However, changing behavior is a difficult thing to do. The international charity called AVERTing HIV and AIDS does a great job at depicting the challenging situation in the following description:
In 2001 King Mswati III reinstated a custom that banned all girls under 18 from sexual activity for five years, and required any man who has sex with a virgin to pay a cow to the girl's family. The policy, which required all girls to wear tassels to display their virginity, was widely criticized for demeaning girls and blaming women for the spread of HIV. Interestingly, the King was accused of ignoring his own policy when, in 2001, he became engaged to a 17 year old girl. In 2005, the King called an end to the policy.
Clearly, it is hard to promote behavioral change when the President himself does not follow his own rules. But through advertising awareness campaigns that discourage the common practice of having multiple sexual partners, hopes are that people will begin to change their sexual behavior. Early evidence is showing that the results are promising; studies have shown that over 90% of the population agree with the campaigns and over 75% have stated that the advertisements have made them consider adapting their sexual behavior. Sometimes a little clever advertisement can do a world of good!

» **Data section**
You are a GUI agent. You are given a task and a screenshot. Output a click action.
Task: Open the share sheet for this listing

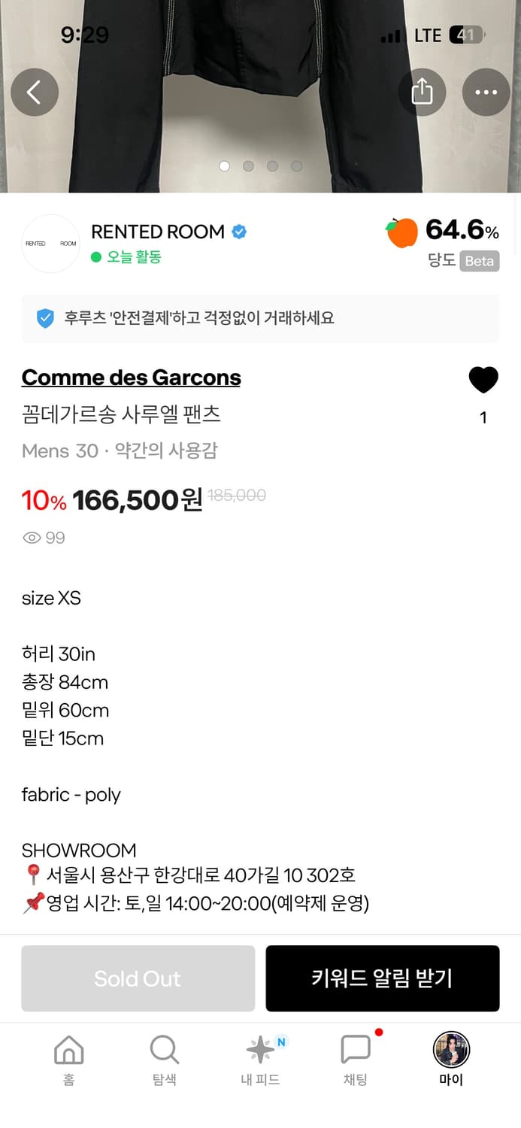(423, 92)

» **Exercise brief**
Copy the section of the HIV behavior-change text between "Clearly, it is" and "world of good!", inclusive, without changing a word.

» **Task result**
Clearly, it is hard to promote behavioral change when the President himself does not follow his own rules. But through advertising awareness campaigns that discourage the common practice of having multiple sexual partners, hopes are that people will begin to change their sexual behavior. Early evidence is showing that the results are promising; studies have shown that over 90% of the population agree with the campaigns and over 75% have stated that the advertisements have made them consider adapting their sexual behavior. Sometimes a little clever advertisement can do a world of good!